オーディオ彷徨も紆余曲折の年月を経て、現在落ち着いているリビング風景である。
プリメインアンプは、最近購入したKENWOOD「 KA-NA7」。
購入動機は、「あらゆる音源を、高品質で聴くスタイル」と「手軽にPCオーディオの世界」が構築できること。
ノートPCに保存したジャズコレクションファイルの再生に対応し、簡単・コンパクトにハイレゾの高音質が楽しめる。
ハイレゾファイルは192kHz/24bitまでカバーされているのも嬉しい。
光デジタル入力端子も装備されているので、光出力搭載テレビ、レコーダーなどの音声を本機で楽しむ事もできる。
ドライブするSPは、昔から愛用しているJBLブックシェルフ型2WAYスピーカー「Control 1Pro」。
バスレフ型のエンクロージャー構造とあいまって十分にエイジングされた艶のある音が今も気に入っている。
サブウーファー用には、「SOUND WARRIOR」の真空管アンプを使う。
6BQ5×2本、12AX7×1本といういたってシンプルな構成。残念ながら現在は生産中止となった逸品である。
サブウーファーSPには40年近くの付き合いとなる「JBL D130」38センチ103dB/W・mという大口径の高能率フルレンジユニットをあてる。
手づくりの平面バッフルに入れてドライブする。これのエイジングレベルは、熟成の域に到達。艶と円やかさ、そしてライブ感は申し分ない。
そして今回、新たにサブウーファー用のチャンネルデバイダーを構成に入れる。
O社Stereo編・特別付録のフォステクス製。低音用に特化し、200Hz以下の低域信号を抽出・コントロールする機器である。
2chで可変のローパスフィルターと音量の調整、位相の切換えができる。
メインシステムアンプがBLT接続にも対応できるので選択肢は広い。要するに、アクティブ型アンプのサブウーファーのコントロール部が別筐体になったというイメージである。

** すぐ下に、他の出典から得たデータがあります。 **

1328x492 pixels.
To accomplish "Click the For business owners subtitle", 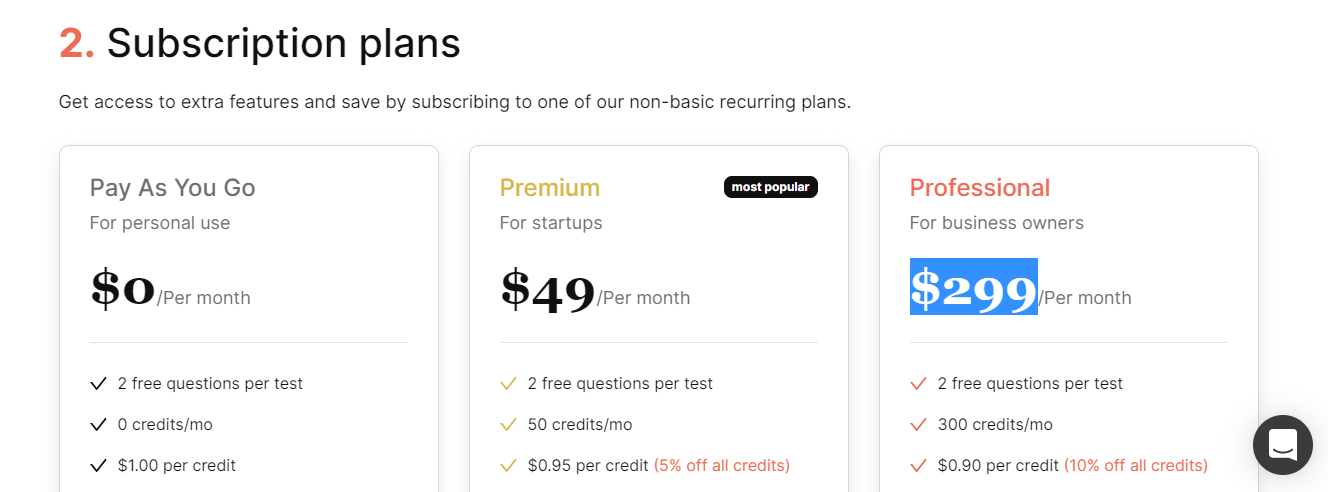I will 996,223.
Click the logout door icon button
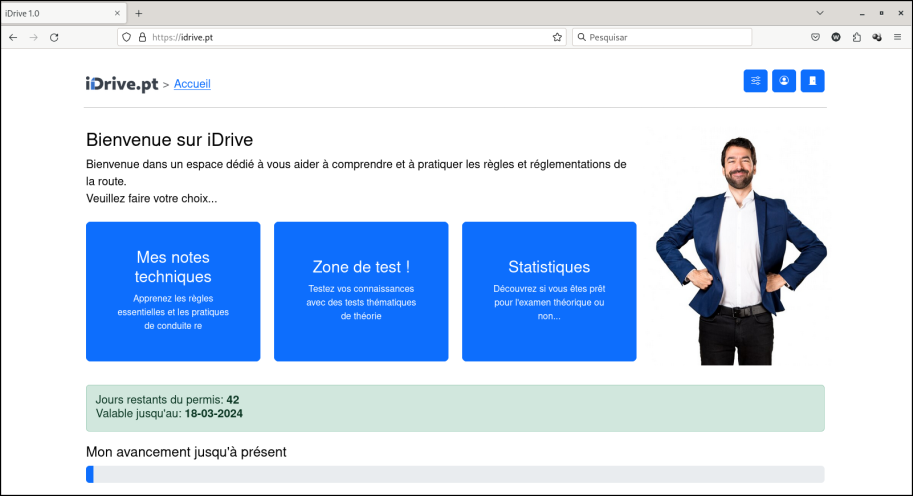Viewport: 913px width, 496px height. [813, 81]
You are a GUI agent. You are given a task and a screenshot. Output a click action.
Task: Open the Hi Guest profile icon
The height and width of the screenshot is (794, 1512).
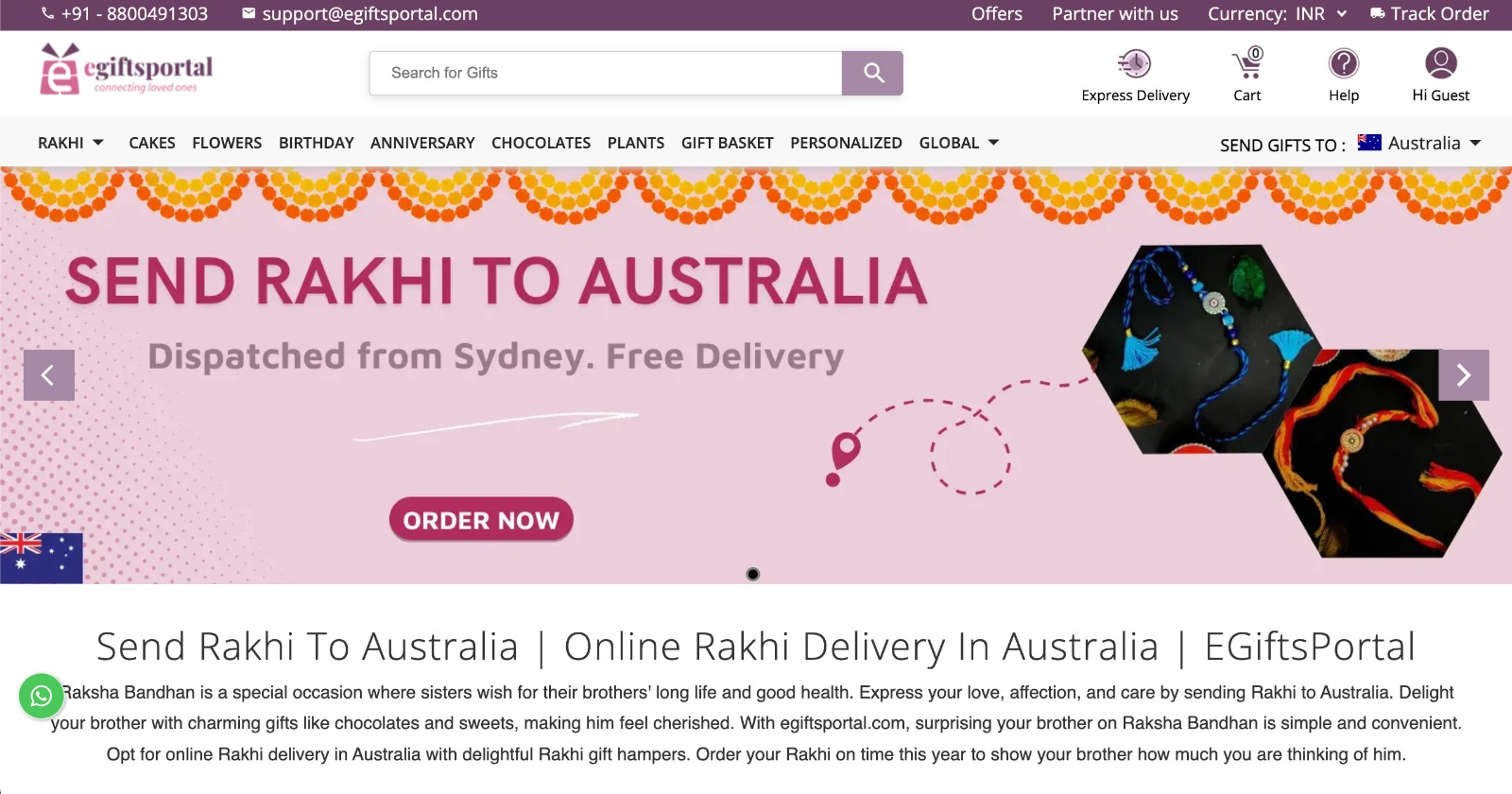pos(1441,63)
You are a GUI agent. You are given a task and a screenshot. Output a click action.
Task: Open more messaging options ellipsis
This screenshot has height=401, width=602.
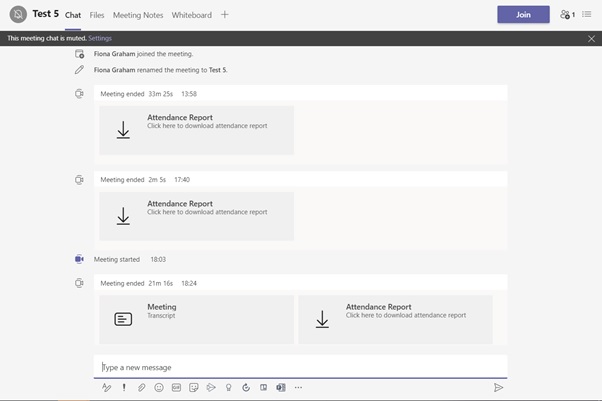coord(298,387)
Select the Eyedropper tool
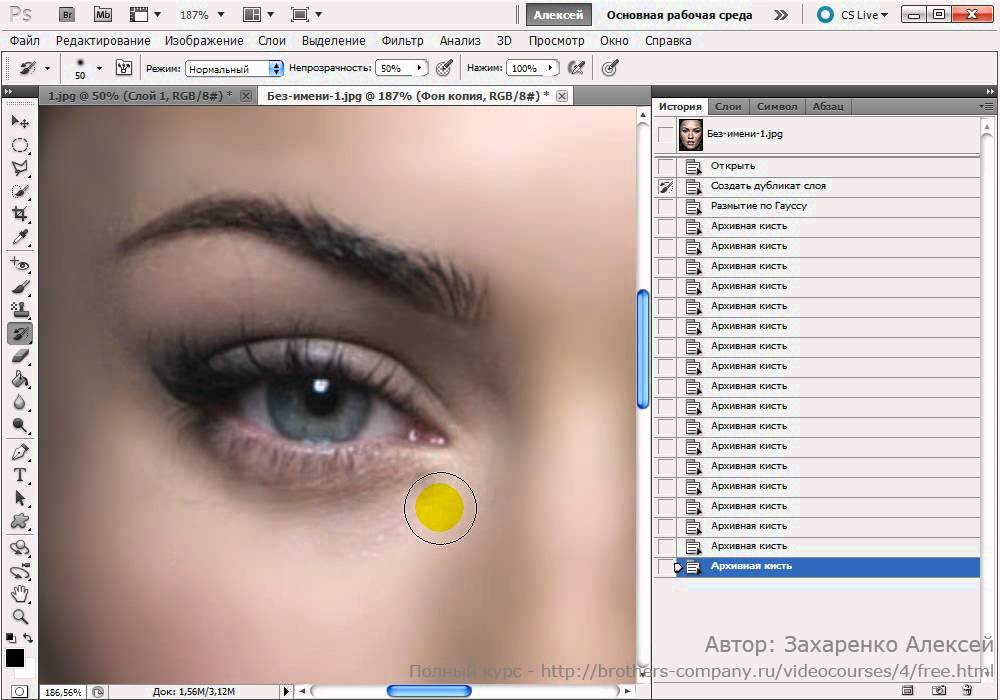 coord(19,238)
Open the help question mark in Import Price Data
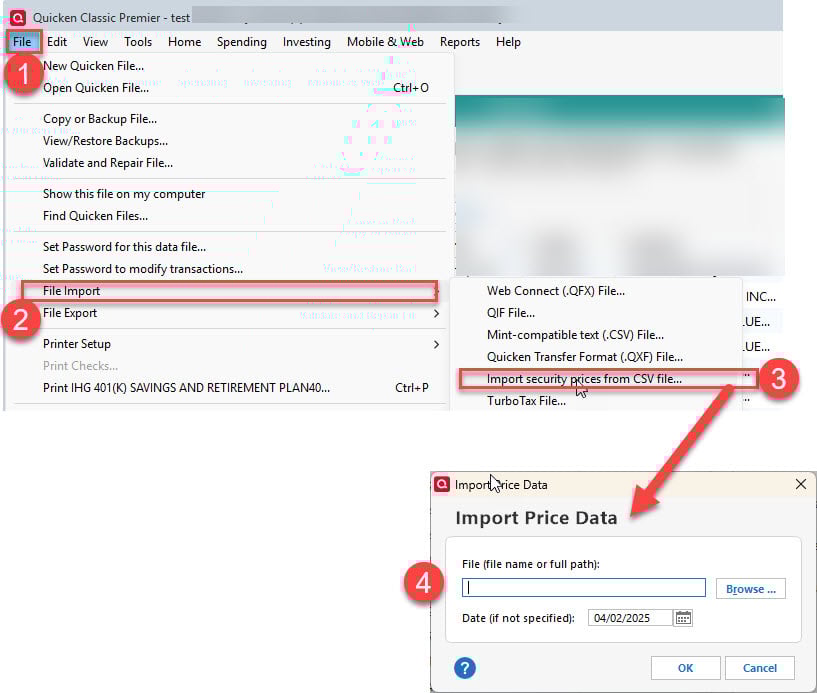Viewport: 817px width, 693px height. tap(465, 668)
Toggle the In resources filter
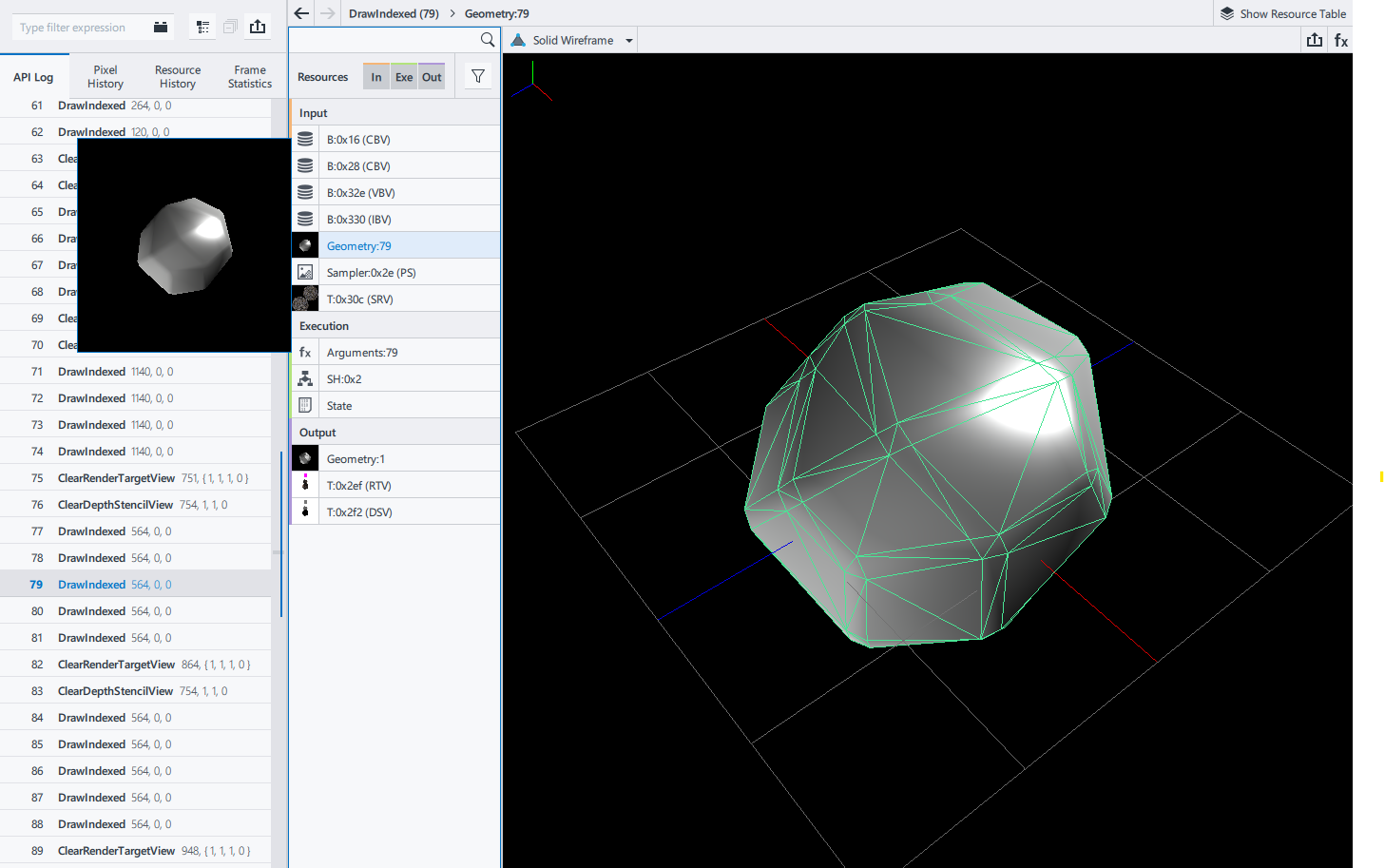This screenshot has width=1385, height=868. point(376,77)
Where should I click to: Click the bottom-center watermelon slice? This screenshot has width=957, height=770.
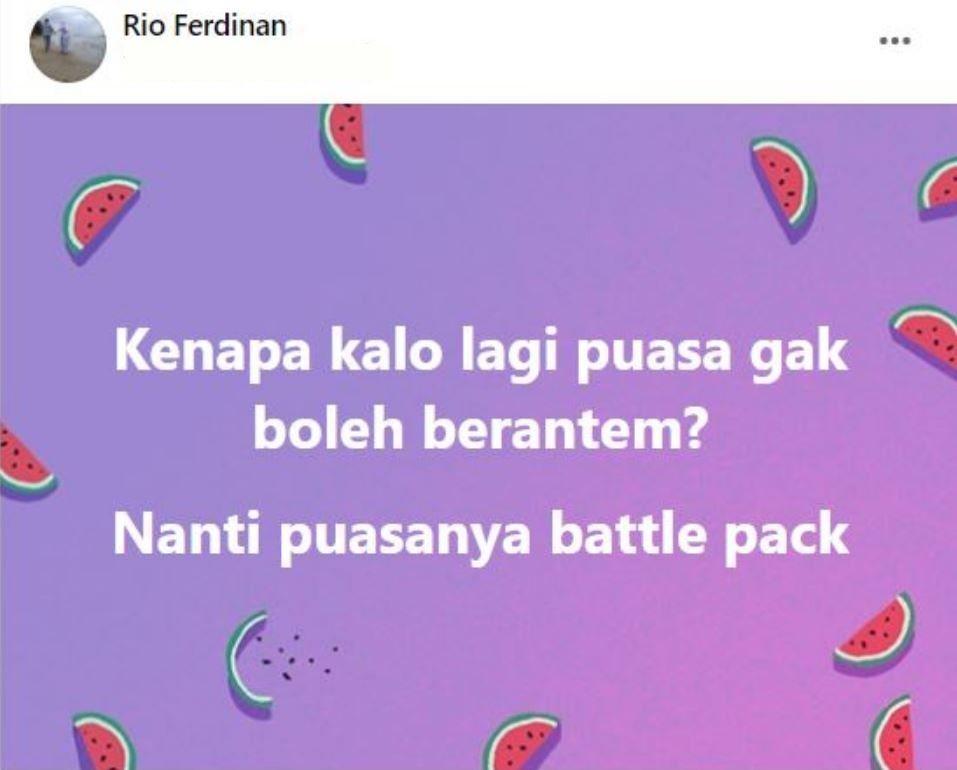coord(521,741)
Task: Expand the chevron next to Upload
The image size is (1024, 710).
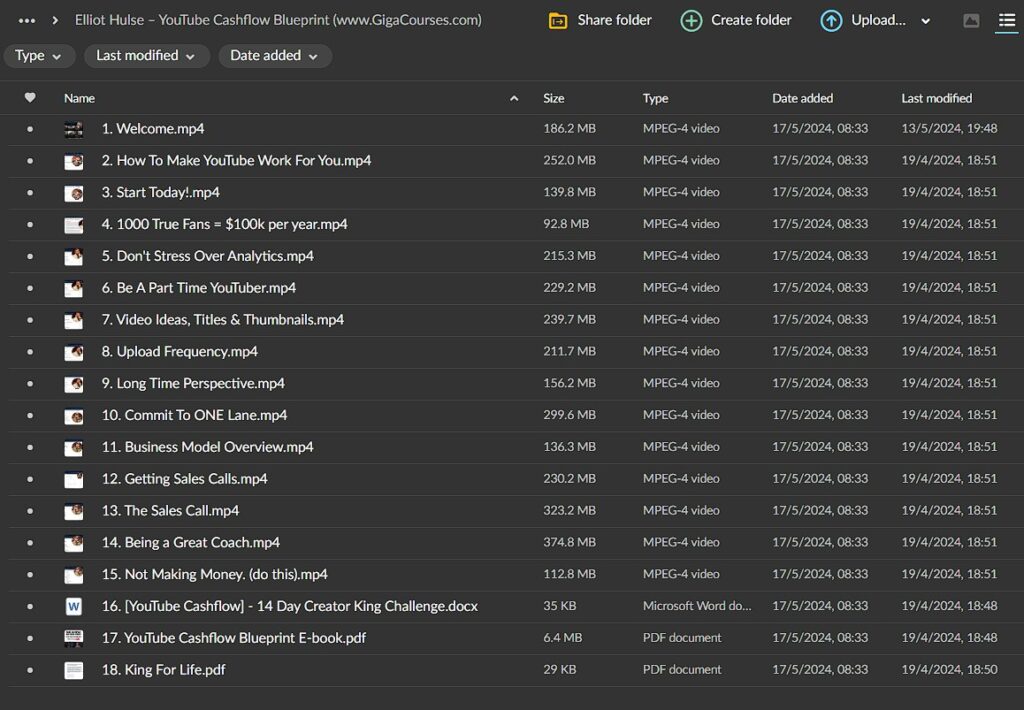Action: pyautogui.click(x=926, y=21)
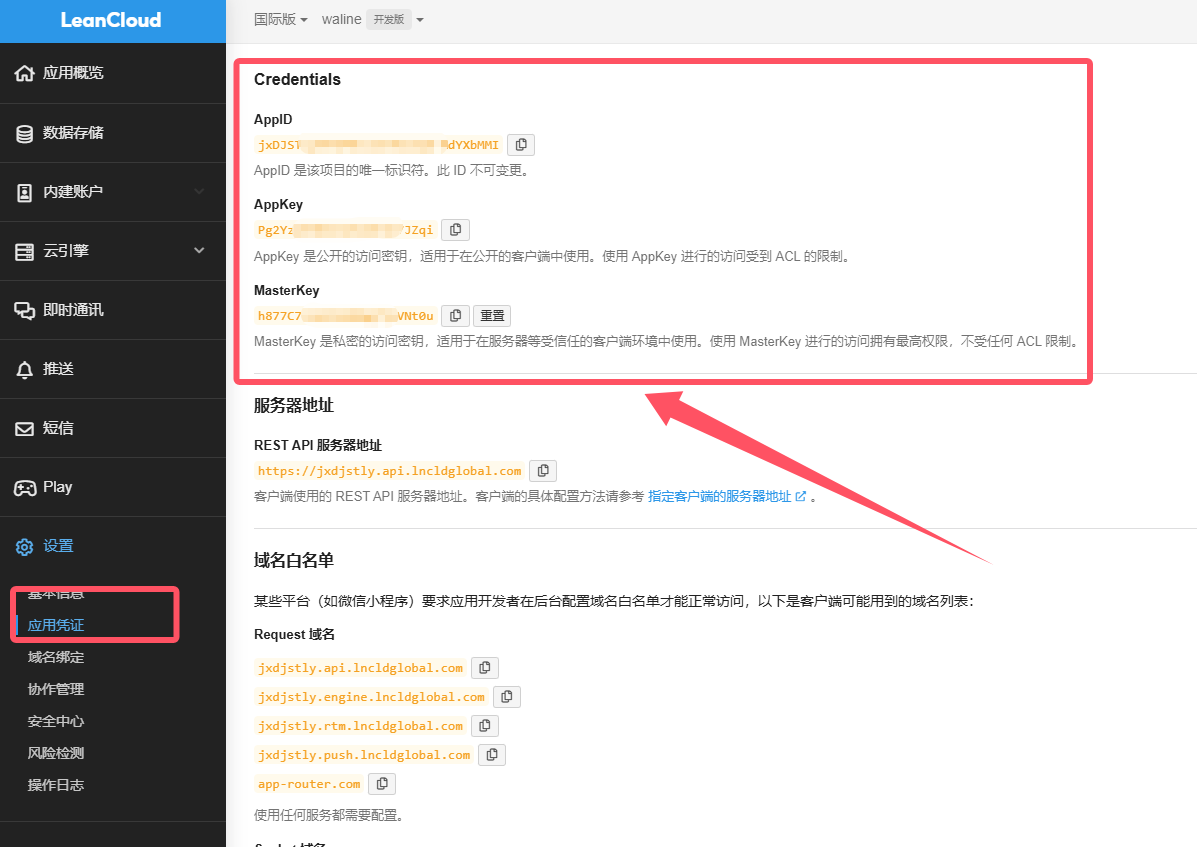Screen dimensions: 1197x847
Task: Expand the 内建账户 sidebar section
Action: point(112,192)
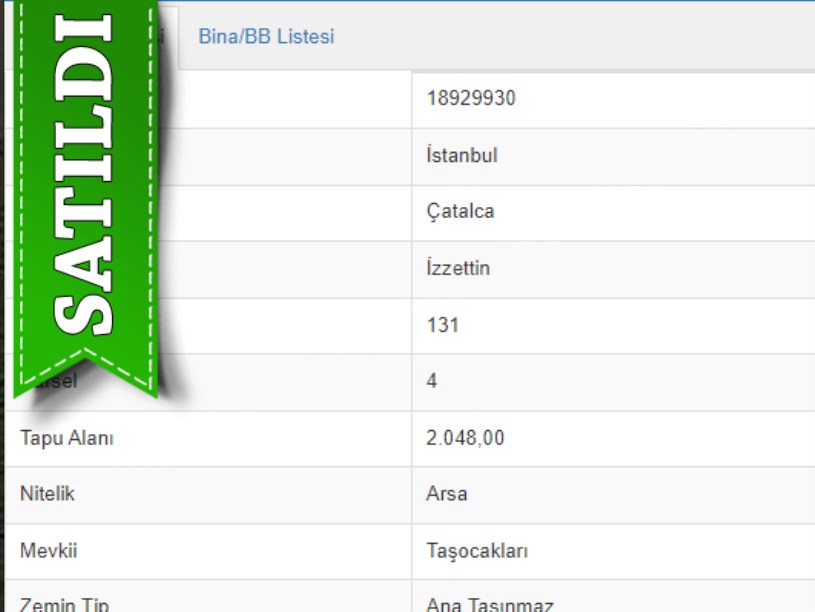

だから、アンプとスピーカーをお好みの組合せで選ぶことができるわけである。
サブウーファーを少しパワーをかけた状態で鳴らす。次にクロスオーバーを調整しながらボーカルの明瞭度と低域の量感のバランスを決めて行く。こうしてカットオフ周波数とサブウーファーの音量を調整しながら追い込んで行く楽しみがある。
音源ソースによりベースの量感もドラムの撓り感もお好みで調整ができるのが嬉しい。
サブウーファーの大口径フルレンジユニットを真空管アンプで駆動しつつ、メインSPは最新のフルデジタル処理されたアンプで駆動。
音質の劣化を最小限に抑え、電源部にオーディオ用コンデンサを採用することで、高音域の自然な伸びを実現させているKENWOODの本気度に驚く。
まさにハイブリッド構成となったマイオーディオ事情なのである。
再生音源の基準とするのは、やはり旅の残像が導く、ビル・エヴァンスの「ライヴ・アット・モントルー・ジャズ・フェスティバル」であることは言うまでもない。
音のターゲットバリューとなるのは、やはりこのモントルーでのライブの臨場感。
ビル・エヴァンスのピアノ、エディ・ゴメスのベース、ジャック・ディジョネットのドラム。これらの限りなく原音に近い「ライブ感」。
目を閉じ、瞑想状態に入ると同時に、眼の前に立ちあがるインタープレイの「ライブ感」。
メロディックなラインでピアノに絡んでいくエディ・ゴメスのベース。そこにジャック・ディジョネットのドラムが大きく「うねり」を創り出して行く。
革新的なトリオのインタープレイにいつしか官能の襞が麻痺していく。
ビル・エヴァンスの左手が創り出す独特のハーモニー。この「複雑な構造を持つ和音」にいつしか官能が癒されつつ覚醒されていく。
最も効果的な3音か4音を選び、繊細で緻密な音の重なりが構築されていく。
☆☆☆GGのつぶやき
デジタル音源再生の進化は日進月歩の感が強い。
「音遊び」にますます磨きをかけて行きたいものである。